The present study showed that Kedo-S files were more effective than the hand and RaCe files in cleaning the coronal area. However, there were no significant differences in the cleaning efficacy in the apical and middle thirds between the different study groups. Considering the in vitro nature of the present study and the differences in conditions, including limitations in children’s compliance and mouth opening degree, it is not logical to extend the findings to clinical conditions.

Author contributions

Conceptualization—MT, AE, MA, RR; methodology—MT, AE, MA, FK, LT; validation—MT, AE, MA, FK, LT; formal analysis—NM; investigation—MT, AE, FK; resources—MA, FK; data curation—FK, AE; writing—original draft preparation—MT, RR, LT; writing—review and editing—LT; visualization—MT; supervision—MT, AE, LT; All authors have read and agreed to the published version of the manuscript.

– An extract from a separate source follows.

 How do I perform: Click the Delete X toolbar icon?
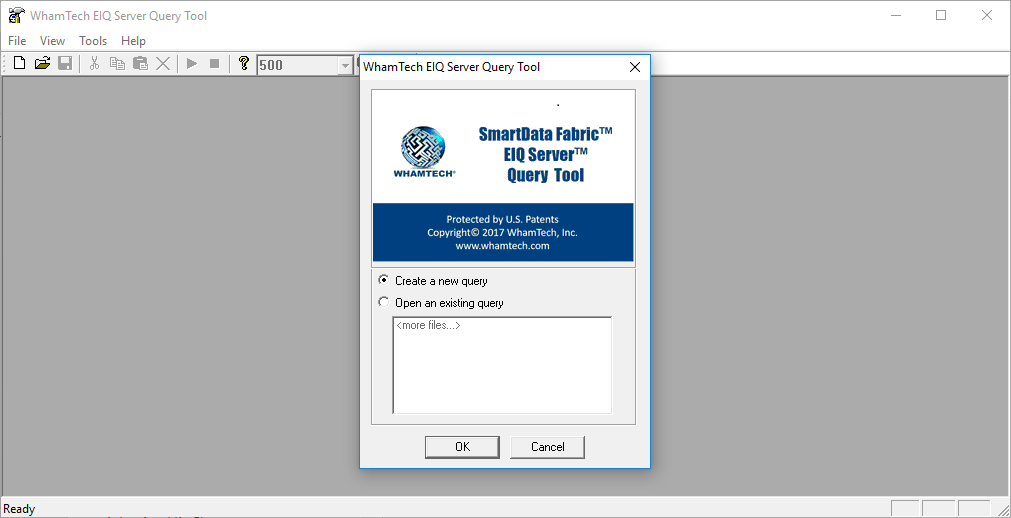pyautogui.click(x=163, y=64)
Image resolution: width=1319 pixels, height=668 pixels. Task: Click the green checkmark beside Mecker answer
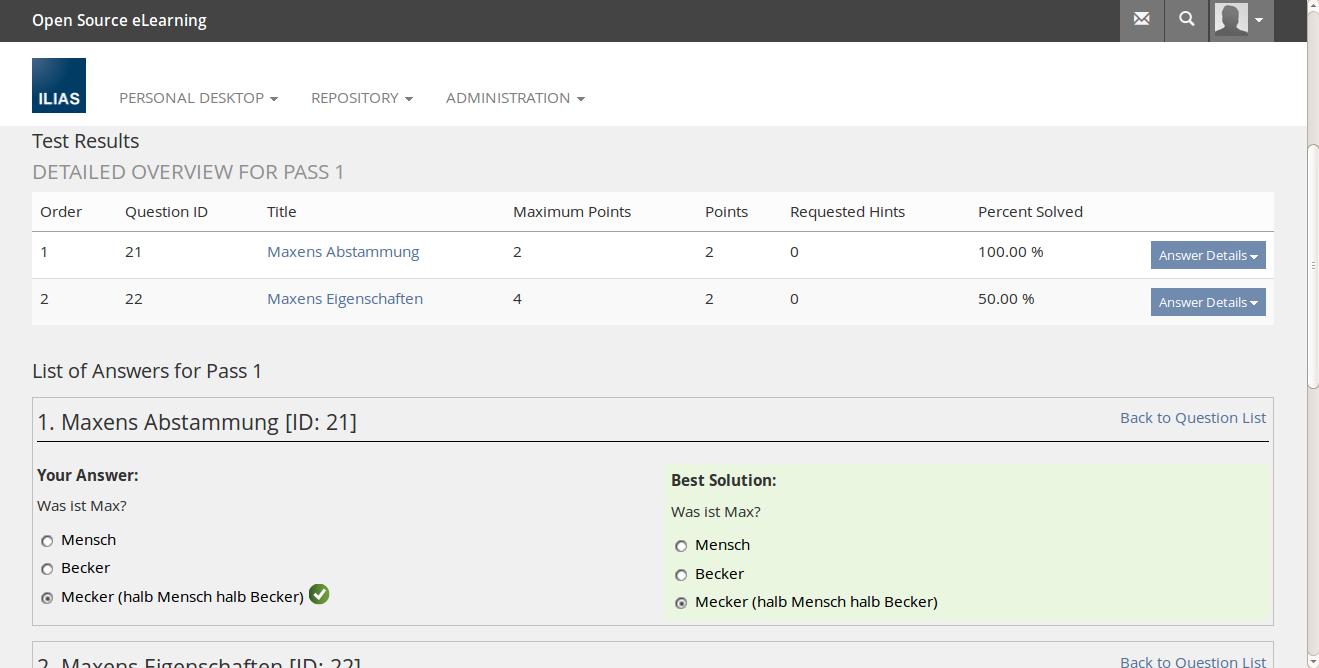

Ethics approval and consent to participate

The study protocol was approved by the Ethics Committee of Qazvin University of Medical Sciences under the code IR.QUMS.REC.1398.73.

Acknowledgment

The authors would like to thank Razieh Jabbarian and Tina Bakhtiari for their valuable contribution in this study.

Funding

This research received no external funding.

Conflict of interest

The authors declare no conflict of interest. LT is serving as one of the Editorial Board members of this journal. We declare that LT had no involvement in the peer review of this article and has no access to information regarding its peer review. Full responsibility for the editorial process for this article was delegated to MG.